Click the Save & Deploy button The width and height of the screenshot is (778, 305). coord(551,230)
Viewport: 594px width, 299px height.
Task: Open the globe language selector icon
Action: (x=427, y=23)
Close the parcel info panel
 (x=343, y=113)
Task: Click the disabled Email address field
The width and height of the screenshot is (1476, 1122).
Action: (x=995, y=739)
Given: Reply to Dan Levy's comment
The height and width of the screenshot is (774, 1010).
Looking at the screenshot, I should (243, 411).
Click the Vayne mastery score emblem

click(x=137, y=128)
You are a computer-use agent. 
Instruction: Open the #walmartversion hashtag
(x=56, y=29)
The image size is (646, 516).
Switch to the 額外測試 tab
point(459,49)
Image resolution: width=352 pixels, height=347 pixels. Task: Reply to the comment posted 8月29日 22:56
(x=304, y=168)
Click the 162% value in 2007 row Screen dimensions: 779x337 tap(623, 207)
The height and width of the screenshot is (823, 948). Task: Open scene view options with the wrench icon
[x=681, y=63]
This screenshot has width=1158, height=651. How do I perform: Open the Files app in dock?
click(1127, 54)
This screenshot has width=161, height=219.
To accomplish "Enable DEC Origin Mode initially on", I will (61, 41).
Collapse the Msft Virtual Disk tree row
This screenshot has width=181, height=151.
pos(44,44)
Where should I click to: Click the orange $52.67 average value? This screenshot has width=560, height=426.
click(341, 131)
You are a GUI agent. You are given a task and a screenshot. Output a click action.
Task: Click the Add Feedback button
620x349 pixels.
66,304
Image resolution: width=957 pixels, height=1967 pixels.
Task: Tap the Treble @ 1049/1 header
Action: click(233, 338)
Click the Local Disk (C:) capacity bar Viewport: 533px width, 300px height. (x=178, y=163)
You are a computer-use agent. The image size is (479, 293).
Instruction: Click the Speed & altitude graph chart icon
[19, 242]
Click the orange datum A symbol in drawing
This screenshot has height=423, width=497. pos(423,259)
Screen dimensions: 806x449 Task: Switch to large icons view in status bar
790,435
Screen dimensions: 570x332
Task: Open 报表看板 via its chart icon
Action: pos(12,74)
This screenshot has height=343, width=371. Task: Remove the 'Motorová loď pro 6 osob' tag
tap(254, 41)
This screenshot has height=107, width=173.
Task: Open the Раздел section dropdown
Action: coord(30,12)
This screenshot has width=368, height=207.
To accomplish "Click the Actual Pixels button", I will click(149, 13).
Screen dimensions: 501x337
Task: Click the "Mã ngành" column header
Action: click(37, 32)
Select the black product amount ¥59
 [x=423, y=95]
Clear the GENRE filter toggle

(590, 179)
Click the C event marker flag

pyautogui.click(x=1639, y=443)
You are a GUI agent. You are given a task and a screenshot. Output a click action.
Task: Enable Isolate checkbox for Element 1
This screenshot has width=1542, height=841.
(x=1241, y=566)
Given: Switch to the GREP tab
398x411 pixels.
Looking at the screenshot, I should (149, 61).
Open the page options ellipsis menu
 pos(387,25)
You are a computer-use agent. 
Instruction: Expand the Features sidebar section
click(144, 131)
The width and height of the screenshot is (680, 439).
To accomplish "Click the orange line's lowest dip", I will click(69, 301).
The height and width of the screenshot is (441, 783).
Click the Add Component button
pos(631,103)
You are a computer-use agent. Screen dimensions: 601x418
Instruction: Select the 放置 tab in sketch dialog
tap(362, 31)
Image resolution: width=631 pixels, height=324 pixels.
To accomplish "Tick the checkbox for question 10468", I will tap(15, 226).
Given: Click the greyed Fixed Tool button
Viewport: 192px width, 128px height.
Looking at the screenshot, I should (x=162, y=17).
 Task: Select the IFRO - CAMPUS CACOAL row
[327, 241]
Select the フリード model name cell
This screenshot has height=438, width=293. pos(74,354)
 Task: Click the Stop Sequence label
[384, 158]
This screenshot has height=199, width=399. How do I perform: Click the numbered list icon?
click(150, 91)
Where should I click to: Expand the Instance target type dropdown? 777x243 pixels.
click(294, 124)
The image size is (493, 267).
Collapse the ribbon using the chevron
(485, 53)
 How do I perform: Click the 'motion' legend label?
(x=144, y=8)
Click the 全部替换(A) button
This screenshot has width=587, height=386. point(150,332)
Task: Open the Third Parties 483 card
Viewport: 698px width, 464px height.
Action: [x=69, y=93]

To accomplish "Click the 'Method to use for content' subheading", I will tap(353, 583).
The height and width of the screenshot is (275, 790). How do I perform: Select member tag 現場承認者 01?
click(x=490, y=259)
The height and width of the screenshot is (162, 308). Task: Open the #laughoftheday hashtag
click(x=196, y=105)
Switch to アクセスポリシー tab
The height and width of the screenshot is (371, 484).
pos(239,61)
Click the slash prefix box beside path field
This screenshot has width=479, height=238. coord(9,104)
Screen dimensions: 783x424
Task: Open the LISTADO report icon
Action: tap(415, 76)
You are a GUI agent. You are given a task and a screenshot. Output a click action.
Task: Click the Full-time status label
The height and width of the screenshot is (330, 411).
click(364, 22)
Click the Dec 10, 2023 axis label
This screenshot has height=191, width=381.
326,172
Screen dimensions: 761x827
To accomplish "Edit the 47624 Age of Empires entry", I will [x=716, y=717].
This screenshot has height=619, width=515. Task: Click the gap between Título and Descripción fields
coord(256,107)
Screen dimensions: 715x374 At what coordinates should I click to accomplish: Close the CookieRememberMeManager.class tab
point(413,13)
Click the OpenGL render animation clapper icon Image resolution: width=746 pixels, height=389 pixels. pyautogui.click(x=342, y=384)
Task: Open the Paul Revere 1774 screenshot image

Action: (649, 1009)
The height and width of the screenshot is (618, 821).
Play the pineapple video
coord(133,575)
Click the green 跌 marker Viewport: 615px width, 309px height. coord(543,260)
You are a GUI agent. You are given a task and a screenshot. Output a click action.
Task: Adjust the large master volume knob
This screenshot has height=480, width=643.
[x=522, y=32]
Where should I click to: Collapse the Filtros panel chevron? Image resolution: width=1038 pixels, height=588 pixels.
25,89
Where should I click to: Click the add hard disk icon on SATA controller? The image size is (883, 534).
━━━━━━━━━━━━━━━━
- [TO DO] Every line of the records above where the string "size" is found should be copied.

- [FINAL ANSWER]
The image size is (646, 516).
You are a computer-use agent. The image size is (479, 293).
The image size is (493, 267).
Where should I click to: Click the add hard disk icon on SATA controller? The image size is (883, 534).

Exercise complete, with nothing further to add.